**EXERCISE**:
Write out all of the entries, matching the original exactly.

(Records excerpted from a collection)
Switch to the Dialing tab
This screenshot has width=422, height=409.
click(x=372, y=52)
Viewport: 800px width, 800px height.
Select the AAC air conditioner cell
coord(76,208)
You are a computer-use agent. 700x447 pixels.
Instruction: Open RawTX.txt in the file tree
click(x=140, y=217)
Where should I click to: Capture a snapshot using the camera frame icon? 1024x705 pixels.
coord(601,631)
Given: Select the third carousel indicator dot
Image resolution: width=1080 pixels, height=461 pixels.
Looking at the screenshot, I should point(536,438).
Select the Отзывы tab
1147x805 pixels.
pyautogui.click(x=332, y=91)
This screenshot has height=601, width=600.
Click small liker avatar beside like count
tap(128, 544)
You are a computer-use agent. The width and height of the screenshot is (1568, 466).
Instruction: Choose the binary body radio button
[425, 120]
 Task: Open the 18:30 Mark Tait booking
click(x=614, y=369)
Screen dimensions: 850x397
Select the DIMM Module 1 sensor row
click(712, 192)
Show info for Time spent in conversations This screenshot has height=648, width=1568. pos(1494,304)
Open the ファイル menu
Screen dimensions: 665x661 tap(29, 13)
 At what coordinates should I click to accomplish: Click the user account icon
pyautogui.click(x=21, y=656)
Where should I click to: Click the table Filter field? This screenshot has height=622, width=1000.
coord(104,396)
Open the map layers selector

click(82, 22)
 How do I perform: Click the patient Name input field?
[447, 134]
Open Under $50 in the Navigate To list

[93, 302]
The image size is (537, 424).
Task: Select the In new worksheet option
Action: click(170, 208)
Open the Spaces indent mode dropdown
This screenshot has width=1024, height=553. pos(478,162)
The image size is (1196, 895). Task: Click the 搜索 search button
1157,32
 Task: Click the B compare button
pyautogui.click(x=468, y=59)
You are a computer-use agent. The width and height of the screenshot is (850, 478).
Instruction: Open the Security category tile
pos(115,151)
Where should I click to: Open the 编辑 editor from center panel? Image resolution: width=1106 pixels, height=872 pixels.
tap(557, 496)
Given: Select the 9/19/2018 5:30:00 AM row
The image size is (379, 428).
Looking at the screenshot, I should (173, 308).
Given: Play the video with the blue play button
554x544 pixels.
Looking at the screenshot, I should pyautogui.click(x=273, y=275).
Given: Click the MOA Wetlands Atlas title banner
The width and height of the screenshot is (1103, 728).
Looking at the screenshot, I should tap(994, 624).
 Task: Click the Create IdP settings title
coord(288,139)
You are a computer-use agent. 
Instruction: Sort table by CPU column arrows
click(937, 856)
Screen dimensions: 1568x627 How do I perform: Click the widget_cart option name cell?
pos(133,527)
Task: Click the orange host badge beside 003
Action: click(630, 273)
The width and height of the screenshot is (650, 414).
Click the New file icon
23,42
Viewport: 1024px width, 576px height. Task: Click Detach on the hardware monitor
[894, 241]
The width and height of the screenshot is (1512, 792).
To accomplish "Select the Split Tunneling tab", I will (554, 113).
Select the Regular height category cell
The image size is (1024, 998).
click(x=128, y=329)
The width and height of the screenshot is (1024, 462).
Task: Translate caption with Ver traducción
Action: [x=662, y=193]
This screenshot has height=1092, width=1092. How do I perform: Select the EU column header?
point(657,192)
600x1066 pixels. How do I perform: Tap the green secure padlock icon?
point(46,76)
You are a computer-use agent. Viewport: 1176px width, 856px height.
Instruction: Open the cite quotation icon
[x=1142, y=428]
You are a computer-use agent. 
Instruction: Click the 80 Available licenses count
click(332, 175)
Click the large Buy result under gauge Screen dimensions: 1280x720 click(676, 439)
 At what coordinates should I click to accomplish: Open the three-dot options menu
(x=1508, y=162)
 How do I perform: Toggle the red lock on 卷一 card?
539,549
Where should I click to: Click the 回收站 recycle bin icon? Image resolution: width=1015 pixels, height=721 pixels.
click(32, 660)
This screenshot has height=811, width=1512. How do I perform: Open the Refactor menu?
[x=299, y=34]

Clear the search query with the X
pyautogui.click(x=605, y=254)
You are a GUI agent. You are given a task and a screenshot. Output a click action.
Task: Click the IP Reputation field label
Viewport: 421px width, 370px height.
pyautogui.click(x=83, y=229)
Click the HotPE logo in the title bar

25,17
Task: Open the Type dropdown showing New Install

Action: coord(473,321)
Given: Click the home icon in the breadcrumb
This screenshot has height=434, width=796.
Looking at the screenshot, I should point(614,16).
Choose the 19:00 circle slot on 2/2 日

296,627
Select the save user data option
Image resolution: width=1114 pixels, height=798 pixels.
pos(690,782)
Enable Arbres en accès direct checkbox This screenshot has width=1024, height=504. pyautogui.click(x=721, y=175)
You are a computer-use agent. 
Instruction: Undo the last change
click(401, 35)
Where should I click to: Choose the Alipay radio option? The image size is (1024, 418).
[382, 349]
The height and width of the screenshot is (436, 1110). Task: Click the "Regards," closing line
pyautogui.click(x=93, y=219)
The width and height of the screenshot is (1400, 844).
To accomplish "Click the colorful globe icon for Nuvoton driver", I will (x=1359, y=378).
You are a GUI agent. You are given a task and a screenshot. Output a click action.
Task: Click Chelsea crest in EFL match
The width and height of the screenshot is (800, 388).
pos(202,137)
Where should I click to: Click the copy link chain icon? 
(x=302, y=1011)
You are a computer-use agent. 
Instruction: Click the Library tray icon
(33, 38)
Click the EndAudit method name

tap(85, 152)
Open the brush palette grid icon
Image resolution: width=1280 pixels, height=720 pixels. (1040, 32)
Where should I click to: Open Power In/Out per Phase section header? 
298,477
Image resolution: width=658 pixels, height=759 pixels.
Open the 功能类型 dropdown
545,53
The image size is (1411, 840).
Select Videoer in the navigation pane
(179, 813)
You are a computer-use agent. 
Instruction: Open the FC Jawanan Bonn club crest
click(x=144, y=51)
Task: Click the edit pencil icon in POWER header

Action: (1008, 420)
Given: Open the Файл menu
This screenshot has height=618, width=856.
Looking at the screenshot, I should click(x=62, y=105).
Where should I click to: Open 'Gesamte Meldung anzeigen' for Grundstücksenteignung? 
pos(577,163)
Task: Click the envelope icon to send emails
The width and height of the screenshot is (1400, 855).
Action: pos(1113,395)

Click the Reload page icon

**WRITTEN RESPONSE**:
Switch to the Dialing tab
This screenshot has width=422, height=409.
click(x=372, y=52)
Viewport: 800px width, 800px height.
Select the AAC air conditioner cell
coord(76,208)
You are a computer-use agent. 700x447 pixels.
Instruction: Open RawTX.txt in the file tree
click(x=140, y=217)
Where should I click to: Capture a snapshot using the camera frame icon? 1024x705 pixels.
coord(601,631)
Given: Select the third carousel indicator dot
Image resolution: width=1080 pixels, height=461 pixels.
Looking at the screenshot, I should point(536,438).
Select the Отзывы tab
1147x805 pixels.
pyautogui.click(x=332, y=91)
This screenshot has height=601, width=600.
Click small liker avatar beside like count
tap(128, 544)
You are a computer-use agent. The width and height of the screenshot is (1568, 466).
Instruction: Choose the binary body radio button
[425, 120]
 Task: Open the 18:30 Mark Tait booking
click(x=614, y=369)
Screen dimensions: 850x397
Select the DIMM Module 1 sensor row
click(712, 192)
Show info for Time spent in conversations This screenshot has height=648, width=1568. pos(1494,304)
Open the ファイル menu
Screen dimensions: 665x661 tap(29, 13)
 At what coordinates should I click to accomplish: Click the user account icon
pyautogui.click(x=21, y=656)
Where should I click to: Click the table Filter field? This screenshot has height=622, width=1000.
coord(104,396)
Open the map layers selector

click(82, 22)
 How do I perform: Click the patient Name input field?
[447, 134]
Open Under $50 in the Navigate To list

[93, 302]
The image size is (537, 424).
Task: Select the In new worksheet option
Action: click(170, 208)
Open the Spaces indent mode dropdown
This screenshot has width=1024, height=553. pos(478,162)
The image size is (1196, 895). Task: Click the 搜索 search button
1157,32
 Task: Click the B compare button
pyautogui.click(x=468, y=59)
You are a computer-use agent. The width and height of the screenshot is (850, 478).
Instruction: Open the Security category tile
pos(115,151)
Where should I click to: Open the 编辑 editor from center panel? Image resolution: width=1106 pixels, height=872 pixels.
tap(557, 496)
Given: Select the 9/19/2018 5:30:00 AM row
The image size is (379, 428).
Looking at the screenshot, I should (173, 308).
Given: Play the video with the blue play button
554x544 pixels.
Looking at the screenshot, I should pyautogui.click(x=273, y=275).
Given: Click the MOA Wetlands Atlas title banner
The width and height of the screenshot is (1103, 728).
Looking at the screenshot, I should tap(994, 624).
 Task: Click the Create IdP settings title
coord(288,139)
You are a computer-use agent. 
Instruction: Sort table by CPU column arrows
click(937, 856)
Screen dimensions: 1568x627 How do I perform: Click the widget_cart option name cell?
pos(133,527)
Task: Click the orange host badge beside 003
Action: click(630, 273)
The width and height of the screenshot is (650, 414).
Click the New file icon
23,42
Viewport: 1024px width, 576px height. Task: Click Detach on the hardware monitor
[894, 241]
The width and height of the screenshot is (1512, 792).
To accomplish "Select the Split Tunneling tab", I will (554, 113).
Select the Regular height category cell
The image size is (1024, 998).
click(x=128, y=329)
The width and height of the screenshot is (1024, 462).
Task: Translate caption with Ver traducción
Action: [x=662, y=193]
This screenshot has height=1092, width=1092. How do I perform: Select the EU column header?
point(657,192)
600x1066 pixels. How do I perform: Tap the green secure padlock icon?
point(46,76)
You are a computer-use agent. Viewport: 1176px width, 856px height.
Instruction: Open the cite quotation icon
[x=1142, y=428]
You are a computer-use agent. 
Instruction: Click the 80 Available licenses count
click(332, 175)
Click the large Buy result under gauge Screen dimensions: 1280x720 click(676, 439)
 At what coordinates should I click to accomplish: Open the three-dot options menu
(x=1508, y=162)
 How do I perform: Toggle the red lock on 卷一 card?
539,549
Where should I click to: Click the 回收站 recycle bin icon? Image resolution: width=1015 pixels, height=721 pixels.
click(32, 660)
This screenshot has height=811, width=1512. How do I perform: Open the Refactor menu?
[x=299, y=34]

Clear the search query with the X
pyautogui.click(x=605, y=254)
You are a GUI agent. You are given a task and a screenshot. Output a click action.
Task: Click the IP Reputation field label
Viewport: 421px width, 370px height.
pyautogui.click(x=83, y=229)
Click the HotPE logo in the title bar

25,17
Task: Open the Type dropdown showing New Install

Action: coord(473,321)
Given: Click the home icon in the breadcrumb
This screenshot has height=434, width=796.
Looking at the screenshot, I should point(614,16).
Choose the 19:00 circle slot on 2/2 日

296,627
Select the save user data option
Image resolution: width=1114 pixels, height=798 pixels.
pos(690,782)
Enable Arbres en accès direct checkbox This screenshot has width=1024, height=504. pyautogui.click(x=721, y=175)
You are a computer-use agent. 
Instruction: Undo the last change
click(401, 35)
Where should I click to: Choose the Alipay radio option? The image size is (1024, 418).
[382, 349]
The height and width of the screenshot is (436, 1110). Task: Click the "Regards," closing line
pyautogui.click(x=93, y=219)
The width and height of the screenshot is (1400, 844).
To accomplish "Click the colorful globe icon for Nuvoton driver", I will (x=1359, y=378).
You are a GUI agent. You are given a task and a screenshot. Output a click action.
Task: Click Chelsea crest in EFL match
The width and height of the screenshot is (800, 388).
pos(202,137)
Where should I click to: Click the copy link chain icon? 
(x=302, y=1011)
You are a computer-use agent. 
Instruction: Click the Library tray icon
(33, 38)
Click the EndAudit method name

tap(85, 152)
Open the brush palette grid icon
Image resolution: width=1280 pixels, height=720 pixels. (1040, 32)
Where should I click to: Open Power In/Out per Phase section header? 
298,477
Image resolution: width=658 pixels, height=759 pixels.
Open the 功能类型 dropdown
545,53
The image size is (1411, 840).
Select Videoer in the navigation pane
(179, 813)
You are a computer-use agent. 
Instruction: Open the FC Jawanan Bonn club crest
click(x=144, y=51)
Task: Click the edit pencil icon in POWER header

Action: (1008, 420)
Given: Open the Файл menu
This screenshot has height=618, width=856.
Looking at the screenshot, I should click(x=62, y=105).
Where should I click to: Open 'Gesamte Meldung anzeigen' for Grundstücksenteignung? 
pos(577,163)
Task: Click the envelope icon to send emails
The width and height of the screenshot is (1400, 855).
Action: pos(1113,395)

Click the Reload page icon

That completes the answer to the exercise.